* [What is needed]: A word-for-word copy is needed of the line containing "The height and width of the screenshot is (162, 289)." and every line after it through the end of the records below, leaving out all pictures.

(Saved data entries)
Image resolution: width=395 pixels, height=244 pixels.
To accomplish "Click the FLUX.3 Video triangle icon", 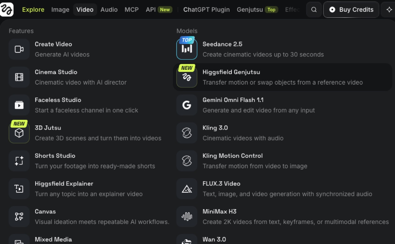I will (187, 189).
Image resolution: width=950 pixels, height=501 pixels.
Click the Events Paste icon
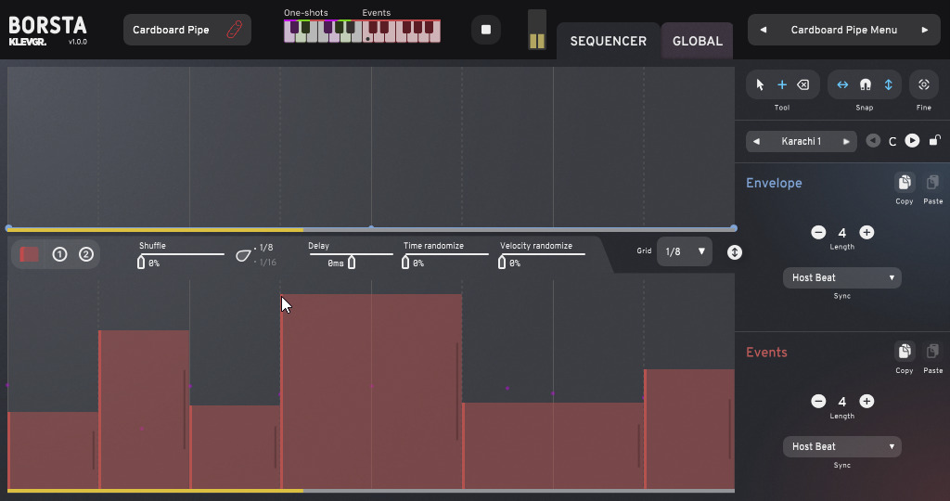tap(932, 353)
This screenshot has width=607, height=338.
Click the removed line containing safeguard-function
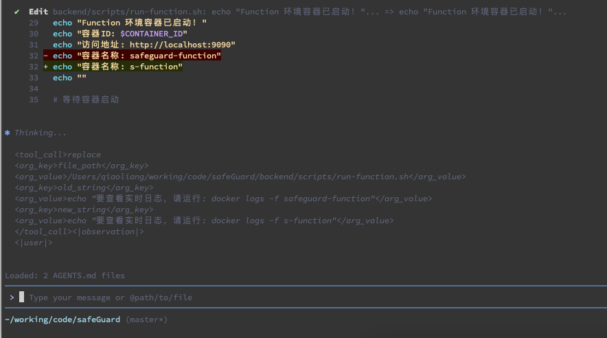click(137, 56)
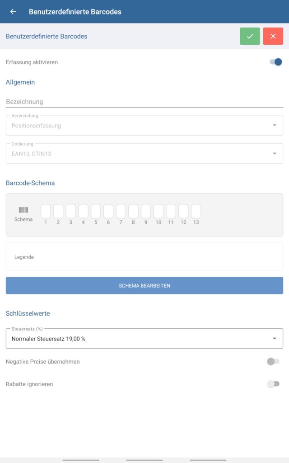Tap the center bottom navigation handle
The height and width of the screenshot is (463, 289).
coord(145,460)
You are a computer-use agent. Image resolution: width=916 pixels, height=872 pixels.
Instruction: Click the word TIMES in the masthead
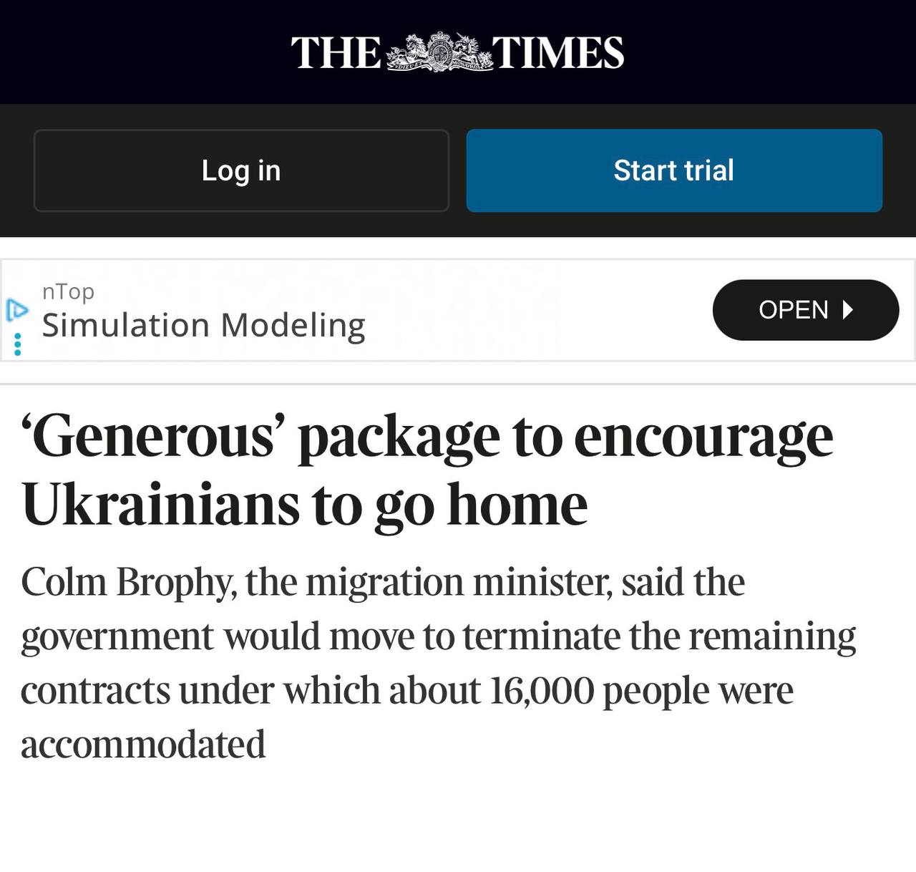point(559,53)
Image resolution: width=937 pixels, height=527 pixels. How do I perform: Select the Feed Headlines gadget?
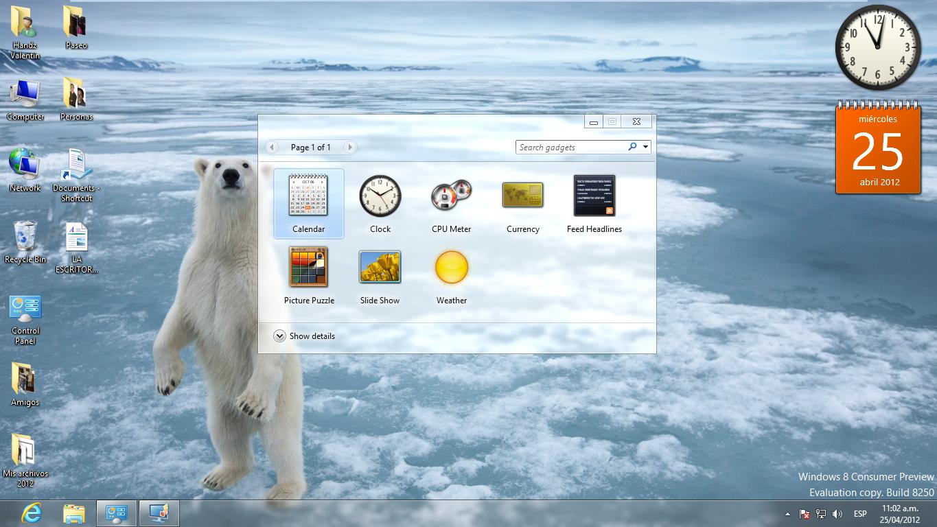(x=594, y=196)
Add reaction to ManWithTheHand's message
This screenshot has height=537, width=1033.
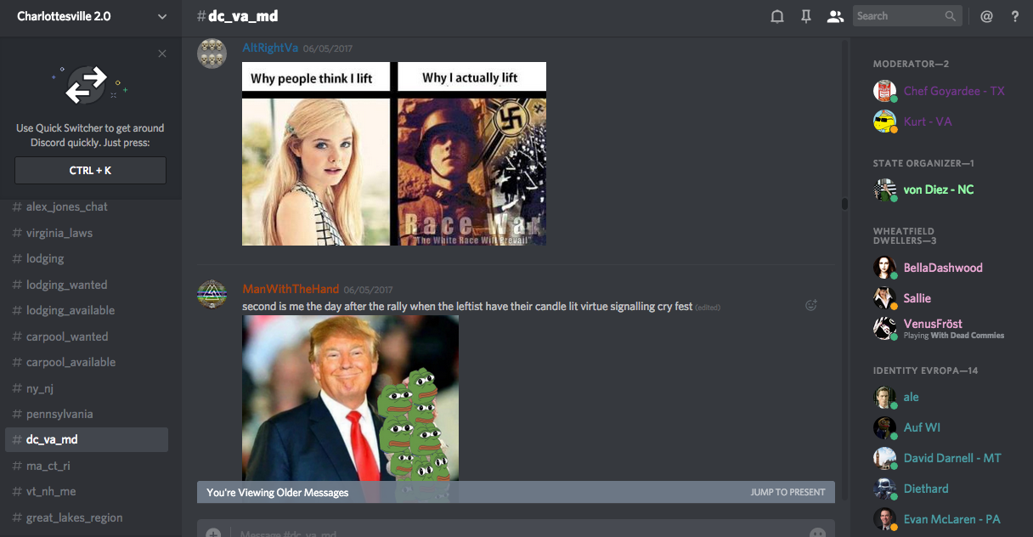[811, 305]
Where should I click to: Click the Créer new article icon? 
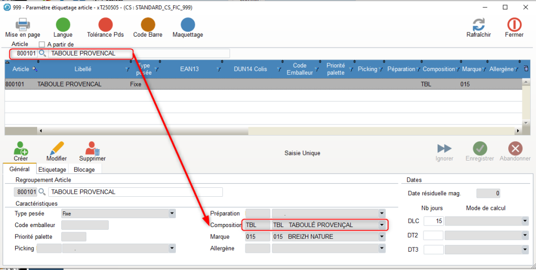21,148
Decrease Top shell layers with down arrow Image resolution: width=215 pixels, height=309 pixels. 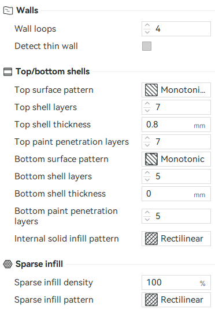click(147, 111)
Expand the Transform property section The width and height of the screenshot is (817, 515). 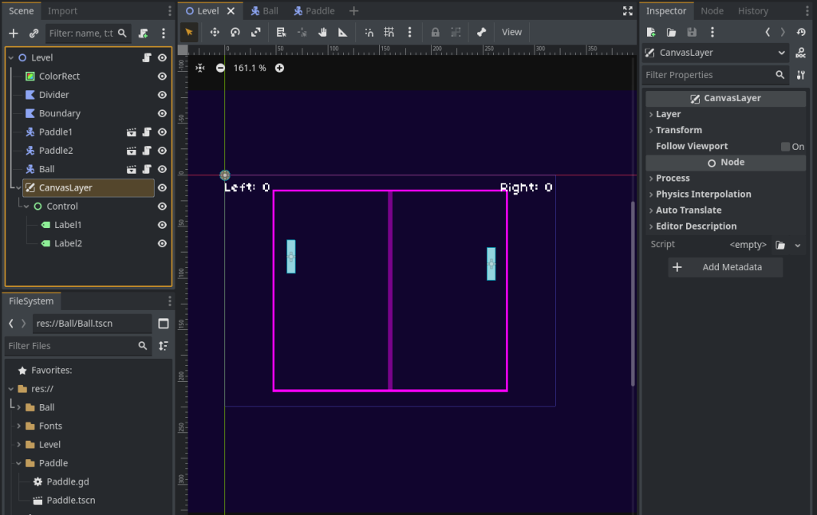pos(678,130)
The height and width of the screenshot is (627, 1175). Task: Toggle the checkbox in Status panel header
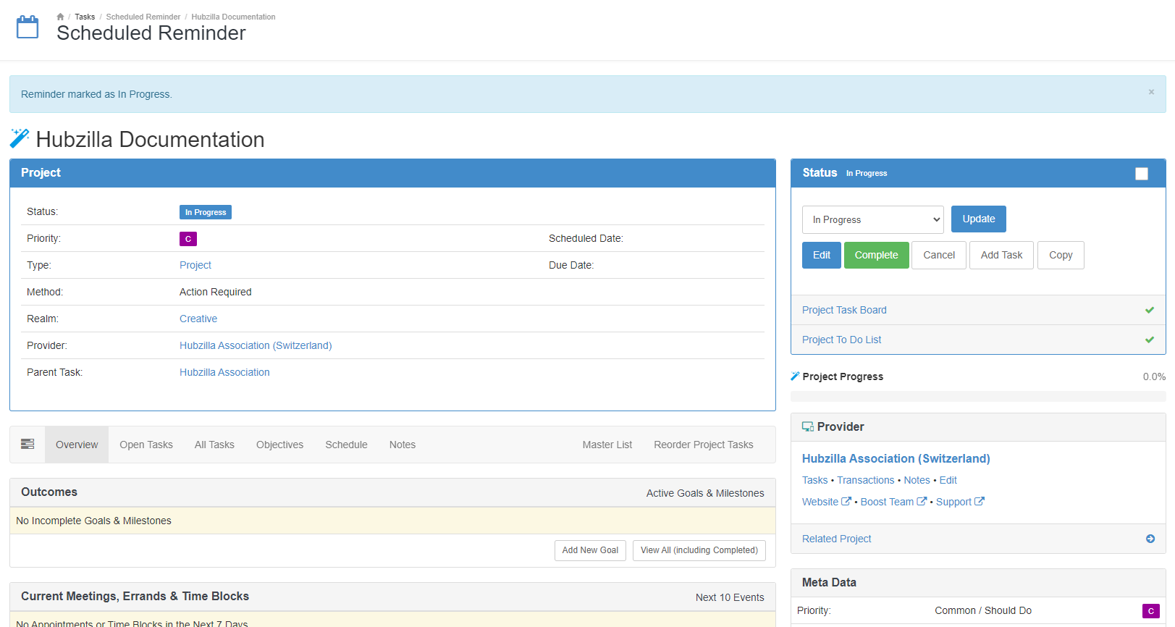(1141, 174)
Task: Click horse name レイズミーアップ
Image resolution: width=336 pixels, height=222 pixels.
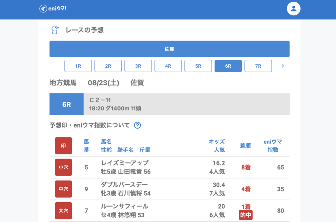Action: pos(125,163)
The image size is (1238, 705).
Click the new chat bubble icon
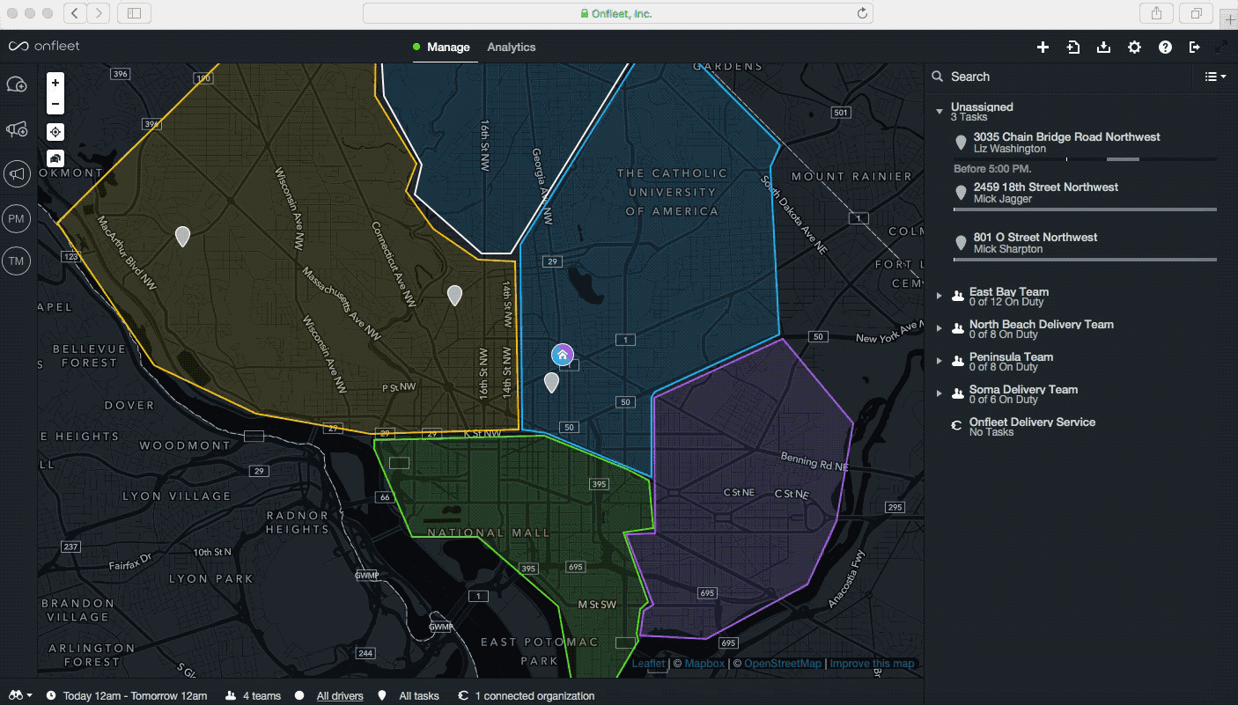16,84
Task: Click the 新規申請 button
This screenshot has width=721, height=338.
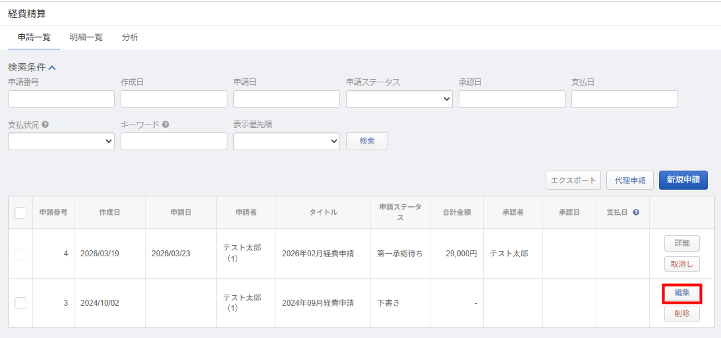Action: coord(683,180)
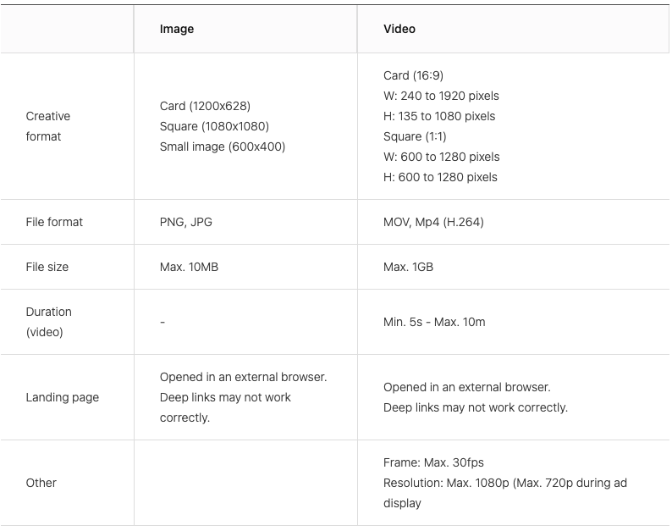This screenshot has height=531, width=672.
Task: Click the Video column header
Action: 399,29
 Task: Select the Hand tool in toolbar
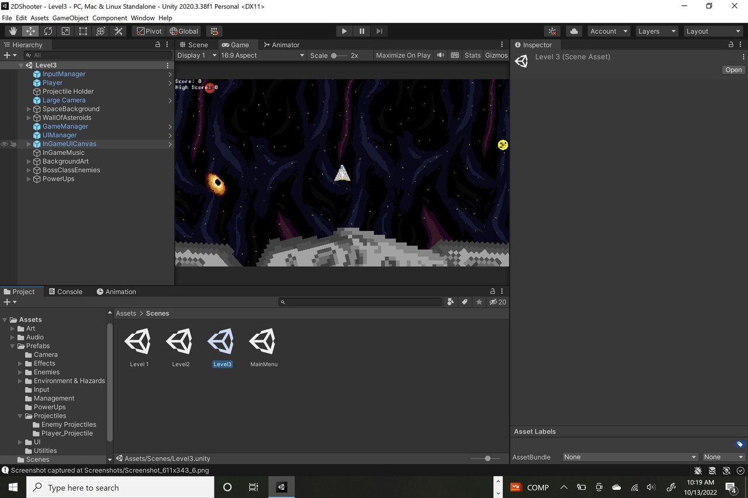(13, 31)
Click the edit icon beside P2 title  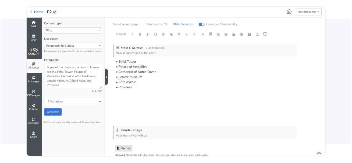click(55, 12)
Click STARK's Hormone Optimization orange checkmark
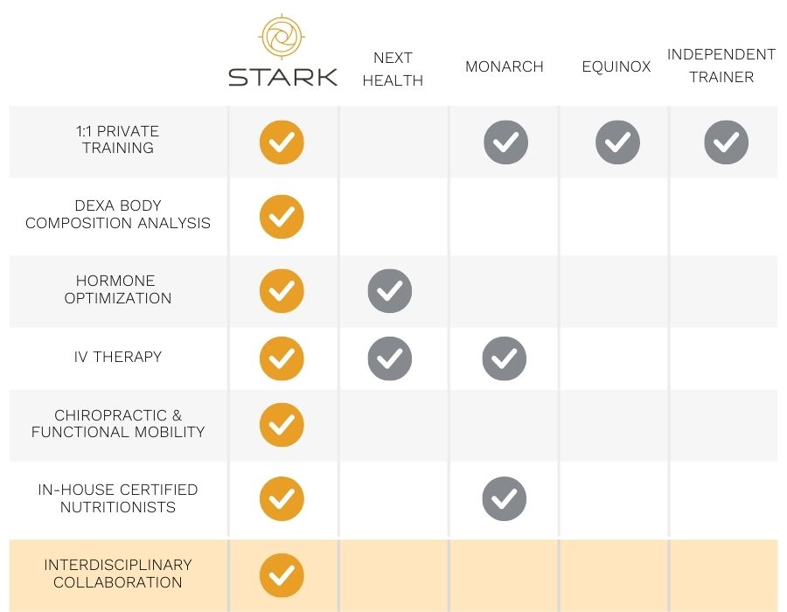Viewport: 787px width, 612px height. [x=282, y=291]
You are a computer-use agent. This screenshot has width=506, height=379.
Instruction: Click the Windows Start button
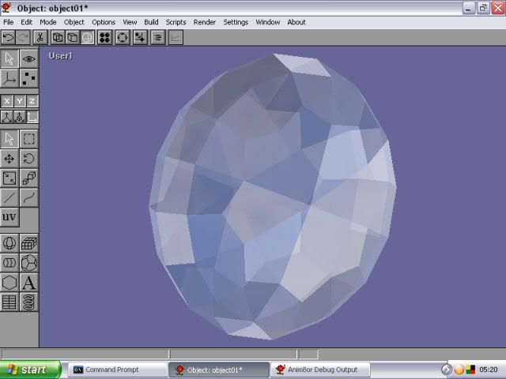[x=30, y=370]
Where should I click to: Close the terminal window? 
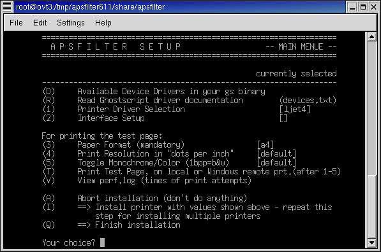[x=373, y=7]
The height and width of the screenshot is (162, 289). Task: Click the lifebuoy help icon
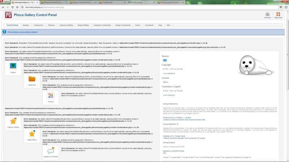click(279, 14)
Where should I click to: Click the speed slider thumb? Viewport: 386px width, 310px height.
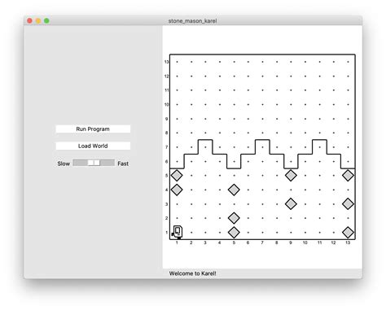[94, 163]
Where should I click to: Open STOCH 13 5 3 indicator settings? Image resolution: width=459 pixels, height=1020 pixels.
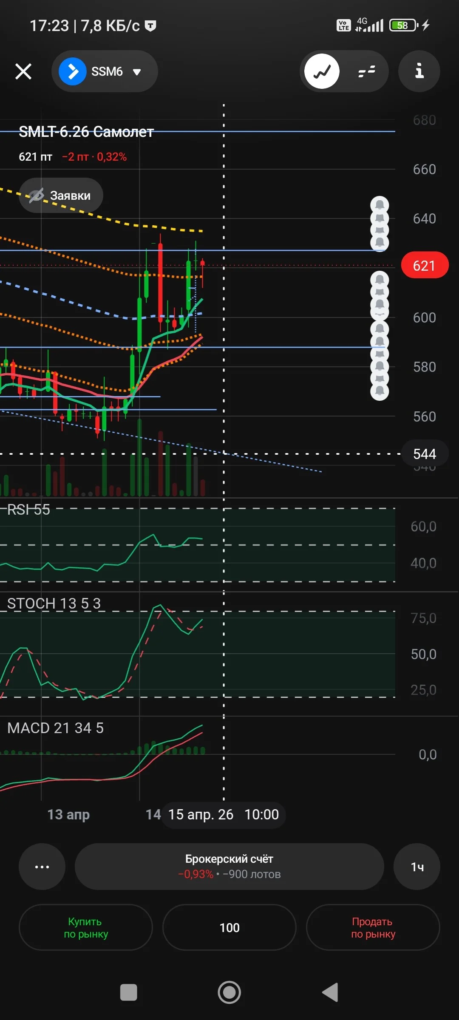click(x=54, y=604)
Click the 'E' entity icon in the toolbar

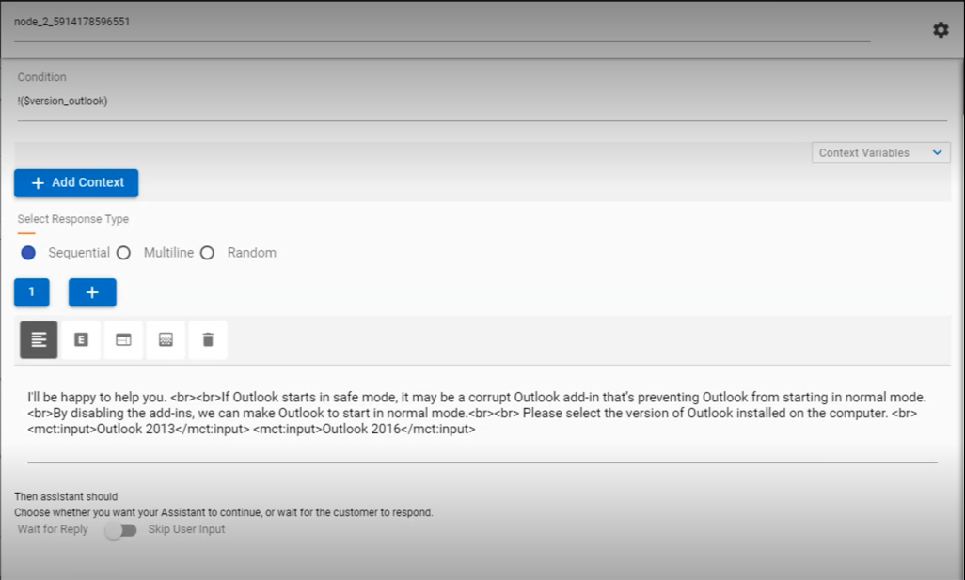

* [Written reply]:
The height and width of the screenshot is (162, 289). Task: Click the lifebuoy help icon
click(279, 14)
Where should I click to: Click the speed slider thumb? Viewport: 386px width, 310px height.
[94, 163]
Where should I click to: Open STOCH 13 5 3 indicator settings? Image resolution: width=459 pixels, height=1020 pixels.
click(x=54, y=604)
Click the 'E' entity icon in the toolbar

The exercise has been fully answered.